Stored data:
-=-=-
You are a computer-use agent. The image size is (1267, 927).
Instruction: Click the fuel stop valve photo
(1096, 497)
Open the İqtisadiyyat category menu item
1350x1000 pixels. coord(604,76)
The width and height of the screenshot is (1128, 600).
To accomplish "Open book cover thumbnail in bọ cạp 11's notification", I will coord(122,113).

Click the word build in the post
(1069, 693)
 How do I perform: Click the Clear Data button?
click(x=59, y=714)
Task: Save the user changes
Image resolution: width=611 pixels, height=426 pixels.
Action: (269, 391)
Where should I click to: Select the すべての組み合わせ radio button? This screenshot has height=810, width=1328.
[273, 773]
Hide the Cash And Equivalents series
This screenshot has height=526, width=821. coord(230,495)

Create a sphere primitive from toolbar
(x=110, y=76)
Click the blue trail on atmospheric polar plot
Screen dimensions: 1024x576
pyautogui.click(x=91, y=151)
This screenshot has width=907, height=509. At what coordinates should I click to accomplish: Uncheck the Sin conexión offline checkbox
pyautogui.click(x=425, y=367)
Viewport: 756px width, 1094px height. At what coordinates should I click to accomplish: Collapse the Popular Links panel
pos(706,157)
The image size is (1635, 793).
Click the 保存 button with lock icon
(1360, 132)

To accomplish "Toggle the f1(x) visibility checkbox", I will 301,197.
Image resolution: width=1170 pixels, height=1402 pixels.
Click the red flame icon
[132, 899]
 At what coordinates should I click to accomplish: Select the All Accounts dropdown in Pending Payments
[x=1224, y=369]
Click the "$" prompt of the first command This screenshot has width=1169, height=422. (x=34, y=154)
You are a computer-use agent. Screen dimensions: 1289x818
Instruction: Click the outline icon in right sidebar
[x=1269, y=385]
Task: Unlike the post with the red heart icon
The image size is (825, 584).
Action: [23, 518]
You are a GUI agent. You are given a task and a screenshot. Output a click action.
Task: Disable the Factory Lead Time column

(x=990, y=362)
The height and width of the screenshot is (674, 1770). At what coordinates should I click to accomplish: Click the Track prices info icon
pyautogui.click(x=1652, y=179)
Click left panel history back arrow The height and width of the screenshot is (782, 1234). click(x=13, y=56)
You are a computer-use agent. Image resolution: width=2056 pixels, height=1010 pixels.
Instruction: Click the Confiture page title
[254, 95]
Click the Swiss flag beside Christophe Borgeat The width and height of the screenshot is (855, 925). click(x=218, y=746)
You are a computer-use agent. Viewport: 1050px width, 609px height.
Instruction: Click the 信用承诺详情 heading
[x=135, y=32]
-=-=-
WHAT NEEDS TO BE DONE
Output the lines of the records above exactly as they appear, from the line containing "Where should I" through the line containing "Task: Unlike the post with the red heart icon".

YOUR SOLUTION
Where should I click to: Select the すべての組み合わせ radio button? This screenshot has height=810, width=1328.
[273, 773]
Hide the Cash And Equivalents series
This screenshot has height=526, width=821. coord(230,495)

Create a sphere primitive from toolbar
(x=110, y=76)
Click the blue trail on atmospheric polar plot
Screen dimensions: 1024x576
pyautogui.click(x=91, y=151)
This screenshot has width=907, height=509. At what coordinates should I click to accomplish: Uncheck the Sin conexión offline checkbox
pyautogui.click(x=425, y=367)
Viewport: 756px width, 1094px height. At what coordinates should I click to accomplish: Collapse the Popular Links panel
pos(706,157)
The image size is (1635, 793).
Click the 保存 button with lock icon
(1360, 132)

To accomplish "Toggle the f1(x) visibility checkbox", I will 301,197.
Image resolution: width=1170 pixels, height=1402 pixels.
Click the red flame icon
[132, 899]
 At what coordinates should I click to accomplish: Select the All Accounts dropdown in Pending Payments
[x=1224, y=369]
Click the "$" prompt of the first command This screenshot has width=1169, height=422. (x=34, y=154)
You are a computer-use agent. Screen dimensions: 1289x818
Instruction: Click the outline icon in right sidebar
[x=1269, y=385]
Task: Unlike the post with the red heart icon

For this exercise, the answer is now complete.